Decreasing export sales were noted in this week’s USDA report as sales dropped to 45.6 million bushels, with 45.03 from the current marketing year. Weekly exports totaled 30.1 million bushels, a fall from the past two week’s comparatively strong exports. YTD exports are 65 percent higher than last year as U.S. export prices have remained very competitive on the world stage. Exports will likely remain strong for a few weeks yet, before the Brazilian harvest kicks in, as South American farmer selling remains very light. A rally in the CBOT could shake loose some farmer-held corn but many farmers have good credit lines and little financial need to sell right now. Additionally, Argentine corn is priced $0.90/MT cheaper than U.S. corn which is not worth the quality difference to many global buyers. Look for exports to remain buoyant in the near-term with decreases coming in the next few months. 

Commodity funds are still long corn futures, according to last Friday’s CFTC data. Noncommercial traders are holding a net position of 106,000 contracts, their largest long since November, 2015. Commercials took advantage of the recent rally to sell and hedge inventory, adding 25,000 contracts to their short position. Going forward, the pattern of fund buying and commercial selling is likely to produce choppy trade. It’s difficult to get funds to sell when prices are at multi-year lows and inflation is rising. At the same time, commercials hardly want to be long with 15 billion bushels of corn in the U.S. and more global production coming. 
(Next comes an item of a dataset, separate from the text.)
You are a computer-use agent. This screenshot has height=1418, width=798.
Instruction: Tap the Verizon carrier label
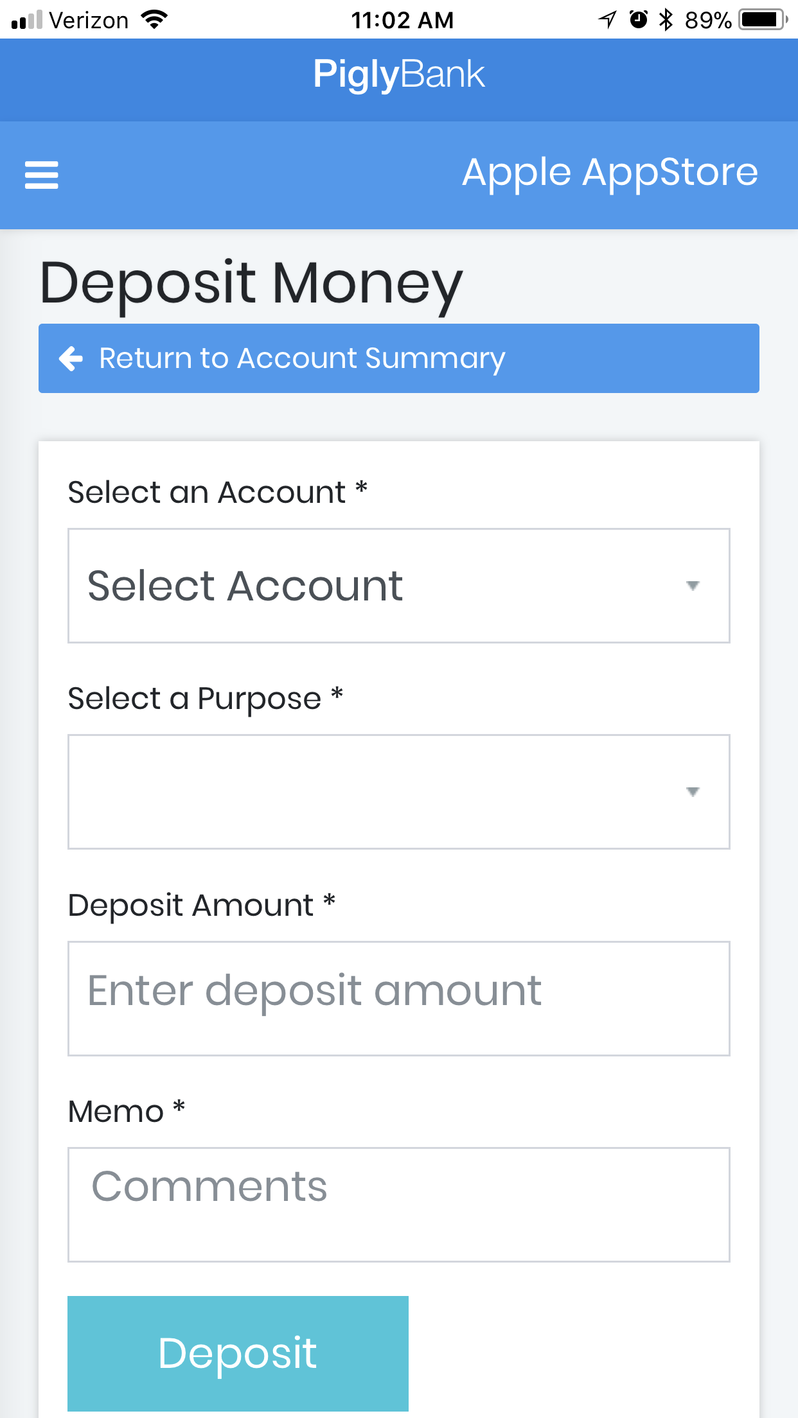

The March contract is still grinding higher along its shallow uptrend. The contract found significant support at the 40-day moving average earlier this week near $3.58 and has since bounced higher. Still, bulls appear unwilling to make a run at breaking out above $3.72, at least not without some new information to trade on. Sideways, choppy trading has been the modus operandi for the contract since September and it doesn’t look likely to change soon. Major support and resistance are forming at $3.58 and $3.72, respectively, and the market will likely trade this range without any new information. Next week’s WASDE report could be the catalyst to break out of this trading range.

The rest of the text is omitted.